THE PROBLEM ::
For this exercise, repeat every line of the material exactly.

DATASET RECORDS ::
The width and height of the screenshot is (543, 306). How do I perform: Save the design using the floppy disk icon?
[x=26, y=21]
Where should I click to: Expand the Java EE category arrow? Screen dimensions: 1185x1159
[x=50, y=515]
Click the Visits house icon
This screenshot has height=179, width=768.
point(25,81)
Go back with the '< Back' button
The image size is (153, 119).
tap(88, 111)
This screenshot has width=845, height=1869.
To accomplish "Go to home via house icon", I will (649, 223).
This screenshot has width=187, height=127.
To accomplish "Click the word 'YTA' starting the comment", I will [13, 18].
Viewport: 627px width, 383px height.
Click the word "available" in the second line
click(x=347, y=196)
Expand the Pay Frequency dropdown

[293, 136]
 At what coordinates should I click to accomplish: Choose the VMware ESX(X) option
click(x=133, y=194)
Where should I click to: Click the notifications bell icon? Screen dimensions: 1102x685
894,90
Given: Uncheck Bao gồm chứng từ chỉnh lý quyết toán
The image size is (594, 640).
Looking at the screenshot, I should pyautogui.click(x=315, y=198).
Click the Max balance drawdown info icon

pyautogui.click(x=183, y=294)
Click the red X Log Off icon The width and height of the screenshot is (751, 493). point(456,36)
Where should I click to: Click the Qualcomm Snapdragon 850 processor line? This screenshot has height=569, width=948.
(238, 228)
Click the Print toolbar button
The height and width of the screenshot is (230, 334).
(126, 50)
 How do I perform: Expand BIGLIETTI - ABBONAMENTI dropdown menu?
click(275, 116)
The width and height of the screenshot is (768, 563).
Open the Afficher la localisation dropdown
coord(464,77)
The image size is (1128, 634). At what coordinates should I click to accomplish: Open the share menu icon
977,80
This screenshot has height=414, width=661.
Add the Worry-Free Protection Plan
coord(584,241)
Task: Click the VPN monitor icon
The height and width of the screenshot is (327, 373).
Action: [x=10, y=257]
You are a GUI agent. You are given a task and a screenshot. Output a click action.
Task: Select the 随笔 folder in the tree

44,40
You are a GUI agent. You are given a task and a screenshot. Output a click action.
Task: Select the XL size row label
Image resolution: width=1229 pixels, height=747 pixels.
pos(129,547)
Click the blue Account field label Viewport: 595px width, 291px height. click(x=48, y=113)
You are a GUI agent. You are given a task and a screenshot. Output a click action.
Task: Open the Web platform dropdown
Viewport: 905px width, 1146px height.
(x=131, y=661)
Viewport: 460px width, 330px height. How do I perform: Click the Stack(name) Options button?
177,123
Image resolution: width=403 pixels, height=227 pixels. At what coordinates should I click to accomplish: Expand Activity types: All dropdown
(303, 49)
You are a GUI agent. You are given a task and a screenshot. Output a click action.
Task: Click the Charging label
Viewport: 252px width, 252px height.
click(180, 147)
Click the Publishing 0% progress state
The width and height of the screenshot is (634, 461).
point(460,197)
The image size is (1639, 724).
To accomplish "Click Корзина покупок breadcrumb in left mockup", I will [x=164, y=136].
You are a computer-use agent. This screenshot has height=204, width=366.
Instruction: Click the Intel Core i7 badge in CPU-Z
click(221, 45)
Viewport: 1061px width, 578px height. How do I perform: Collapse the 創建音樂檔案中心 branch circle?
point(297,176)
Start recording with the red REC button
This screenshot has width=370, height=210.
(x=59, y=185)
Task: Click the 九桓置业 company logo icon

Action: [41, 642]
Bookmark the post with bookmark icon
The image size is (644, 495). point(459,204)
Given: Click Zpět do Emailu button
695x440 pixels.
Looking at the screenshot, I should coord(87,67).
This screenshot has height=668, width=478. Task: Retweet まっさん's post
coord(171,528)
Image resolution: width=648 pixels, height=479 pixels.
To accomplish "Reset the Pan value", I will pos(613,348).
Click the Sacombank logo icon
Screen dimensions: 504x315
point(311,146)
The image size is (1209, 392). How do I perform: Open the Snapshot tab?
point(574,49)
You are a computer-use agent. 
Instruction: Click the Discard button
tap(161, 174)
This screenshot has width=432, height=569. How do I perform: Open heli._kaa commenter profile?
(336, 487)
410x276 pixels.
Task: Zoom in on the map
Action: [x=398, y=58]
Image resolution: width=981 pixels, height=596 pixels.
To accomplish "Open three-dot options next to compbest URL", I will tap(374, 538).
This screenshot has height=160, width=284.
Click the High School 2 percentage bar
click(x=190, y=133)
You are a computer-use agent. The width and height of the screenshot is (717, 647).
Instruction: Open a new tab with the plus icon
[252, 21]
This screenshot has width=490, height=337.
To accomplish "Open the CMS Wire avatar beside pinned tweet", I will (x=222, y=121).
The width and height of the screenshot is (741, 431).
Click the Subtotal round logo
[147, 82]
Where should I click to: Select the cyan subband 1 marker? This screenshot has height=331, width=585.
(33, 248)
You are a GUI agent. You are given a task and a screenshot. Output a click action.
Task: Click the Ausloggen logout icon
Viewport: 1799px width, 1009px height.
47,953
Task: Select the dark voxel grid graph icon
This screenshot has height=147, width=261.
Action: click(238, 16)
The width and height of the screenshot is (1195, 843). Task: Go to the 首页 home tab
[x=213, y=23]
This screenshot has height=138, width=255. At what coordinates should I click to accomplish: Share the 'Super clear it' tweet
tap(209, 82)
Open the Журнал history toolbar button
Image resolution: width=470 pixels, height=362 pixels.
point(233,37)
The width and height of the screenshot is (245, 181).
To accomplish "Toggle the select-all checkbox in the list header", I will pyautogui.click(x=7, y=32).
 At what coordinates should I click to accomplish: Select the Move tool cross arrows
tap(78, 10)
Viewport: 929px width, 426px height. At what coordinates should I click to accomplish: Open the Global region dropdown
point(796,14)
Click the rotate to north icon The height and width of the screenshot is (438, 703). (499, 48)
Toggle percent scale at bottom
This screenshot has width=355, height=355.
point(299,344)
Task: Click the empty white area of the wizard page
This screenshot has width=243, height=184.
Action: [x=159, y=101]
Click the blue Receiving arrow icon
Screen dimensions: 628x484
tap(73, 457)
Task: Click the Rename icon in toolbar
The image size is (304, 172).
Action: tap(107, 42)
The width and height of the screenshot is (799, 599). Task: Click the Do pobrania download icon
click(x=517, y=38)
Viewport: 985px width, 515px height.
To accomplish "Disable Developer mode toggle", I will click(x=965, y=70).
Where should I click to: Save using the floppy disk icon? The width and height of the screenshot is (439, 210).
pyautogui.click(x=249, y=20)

WRITTEN RESPONSE ::
The width and height of the screenshot is (543, 306). How do I perform: Save the design using the floppy disk icon?
[x=26, y=21]
Where should I click to: Expand the Java EE category arrow? Screen dimensions: 1185x1159
[x=50, y=515]
Click the Visits house icon
This screenshot has height=179, width=768.
point(25,81)
Go back with the '< Back' button
The image size is (153, 119).
tap(88, 111)
This screenshot has width=845, height=1869.
To accomplish "Go to home via house icon", I will (649, 223).
This screenshot has width=187, height=127.
To accomplish "Click the word 'YTA' starting the comment", I will [13, 18].
Viewport: 627px width, 383px height.
Click the word "available" in the second line
click(x=347, y=196)
Expand the Pay Frequency dropdown

[293, 136]
 At what coordinates should I click to accomplish: Choose the VMware ESX(X) option
click(x=133, y=194)
Where should I click to: Click the notifications bell icon? Screen dimensions: 1102x685
894,90
Given: Uncheck Bao gồm chứng từ chỉnh lý quyết toán
The image size is (594, 640).
Looking at the screenshot, I should pyautogui.click(x=315, y=198).
Click the Max balance drawdown info icon

pyautogui.click(x=183, y=294)
Click the red X Log Off icon The width and height of the screenshot is (751, 493). point(456,36)
Where should I click to: Click the Qualcomm Snapdragon 850 processor line? This screenshot has height=569, width=948.
(238, 228)
Click the Print toolbar button
The height and width of the screenshot is (230, 334).
(126, 50)
 How do I perform: Expand BIGLIETTI - ABBONAMENTI dropdown menu?
click(275, 116)
The width and height of the screenshot is (768, 563).
Open the Afficher la localisation dropdown
coord(464,77)
The image size is (1128, 634). At what coordinates should I click to accomplish: Open the share menu icon
977,80
This screenshot has height=414, width=661.
Add the Worry-Free Protection Plan
coord(584,241)
Task: Click the VPN monitor icon
The height and width of the screenshot is (327, 373).
Action: [x=10, y=257]
You are a GUI agent. You are given a task and a screenshot. Output a click action.
Task: Select the 随笔 folder in the tree

44,40
You are a GUI agent. You are given a task and a screenshot. Output a click action.
Task: Select the XL size row label
Image resolution: width=1229 pixels, height=747 pixels.
pos(129,547)
Click the blue Account field label Viewport: 595px width, 291px height. click(x=48, y=113)
You are a GUI agent. You are given a task and a screenshot. Output a click action.
Task: Open the Web platform dropdown
Viewport: 905px width, 1146px height.
(x=131, y=661)
Viewport: 460px width, 330px height. How do I perform: Click the Stack(name) Options button?
177,123
Image resolution: width=403 pixels, height=227 pixels. At what coordinates should I click to accomplish: Expand Activity types: All dropdown
(303, 49)
You are a GUI agent. You are given a task and a screenshot. Output a click action.
Task: Click the Charging label
Viewport: 252px width, 252px height.
click(180, 147)
Click the Publishing 0% progress state
The width and height of the screenshot is (634, 461).
point(460,197)
The image size is (1639, 724).
To accomplish "Click Корзина покупок breadcrumb in left mockup", I will [x=164, y=136].
You are a computer-use agent. This screenshot has height=204, width=366.
Instruction: Click the Intel Core i7 badge in CPU-Z
click(221, 45)
Viewport: 1061px width, 578px height. How do I perform: Collapse the 創建音樂檔案中心 branch circle?
point(297,176)
Start recording with the red REC button
This screenshot has width=370, height=210.
(x=59, y=185)
Task: Click the 九桓置业 company logo icon

Action: [41, 642]
Bookmark the post with bookmark icon
The image size is (644, 495). point(459,204)
Given: Click Zpět do Emailu button
695x440 pixels.
Looking at the screenshot, I should coord(87,67).
This screenshot has height=668, width=478. Task: Retweet まっさん's post
coord(171,528)
Image resolution: width=648 pixels, height=479 pixels.
To accomplish "Reset the Pan value", I will pos(613,348).
Click the Sacombank logo icon
Screen dimensions: 504x315
point(311,146)
The image size is (1209, 392). How do I perform: Open the Snapshot tab?
point(574,49)
You are a computer-use agent. 
Instruction: Click the Discard button
tap(161, 174)
This screenshot has width=432, height=569. How do I perform: Open heli._kaa commenter profile?
(336, 487)
410x276 pixels.
Task: Zoom in on the map
Action: [x=398, y=58]
Image resolution: width=981 pixels, height=596 pixels.
To accomplish "Open three-dot options next to compbest URL", I will tap(374, 538).
This screenshot has height=160, width=284.
Click the High School 2 percentage bar
click(x=190, y=133)
You are a computer-use agent. The width and height of the screenshot is (717, 647).
Instruction: Open a new tab with the plus icon
[252, 21]
This screenshot has width=490, height=337.
To accomplish "Open the CMS Wire avatar beside pinned tweet", I will (x=222, y=121).
The width and height of the screenshot is (741, 431).
Click the Subtotal round logo
[147, 82]
Where should I click to: Select the cyan subband 1 marker? This screenshot has height=331, width=585.
(33, 248)
You are a GUI agent. You are given a task and a screenshot. Output a click action.
Task: Click the Ausloggen logout icon
Viewport: 1799px width, 1009px height.
47,953
Task: Select the dark voxel grid graph icon
This screenshot has height=147, width=261.
Action: click(238, 16)
The width and height of the screenshot is (1195, 843). Task: Go to the 首页 home tab
[x=213, y=23]
This screenshot has height=138, width=255. At what coordinates should I click to accomplish: Share the 'Super clear it' tweet
tap(209, 82)
Open the Журнал history toolbar button
Image resolution: width=470 pixels, height=362 pixels.
point(233,37)
The width and height of the screenshot is (245, 181).
To accomplish "Toggle the select-all checkbox in the list header", I will pyautogui.click(x=7, y=32).
 At what coordinates should I click to accomplish: Select the Move tool cross arrows
tap(78, 10)
Viewport: 929px width, 426px height. At what coordinates should I click to accomplish: Open the Global region dropdown
point(796,14)
Click the rotate to north icon The height and width of the screenshot is (438, 703). (499, 48)
Toggle percent scale at bottom
This screenshot has width=355, height=355.
point(299,344)
Task: Click the empty white area of the wizard page
This screenshot has width=243, height=184.
Action: [x=159, y=101]
Click the blue Receiving arrow icon
Screen dimensions: 628x484
tap(73, 457)
Task: Click the Rename icon in toolbar
The image size is (304, 172).
Action: tap(107, 42)
The width and height of the screenshot is (799, 599). Task: Click the Do pobrania download icon
click(x=517, y=38)
Viewport: 985px width, 515px height.
To accomplish "Disable Developer mode toggle", I will click(x=965, y=70).
Where should I click to: Save using the floppy disk icon? The width and height of the screenshot is (439, 210).
pyautogui.click(x=249, y=20)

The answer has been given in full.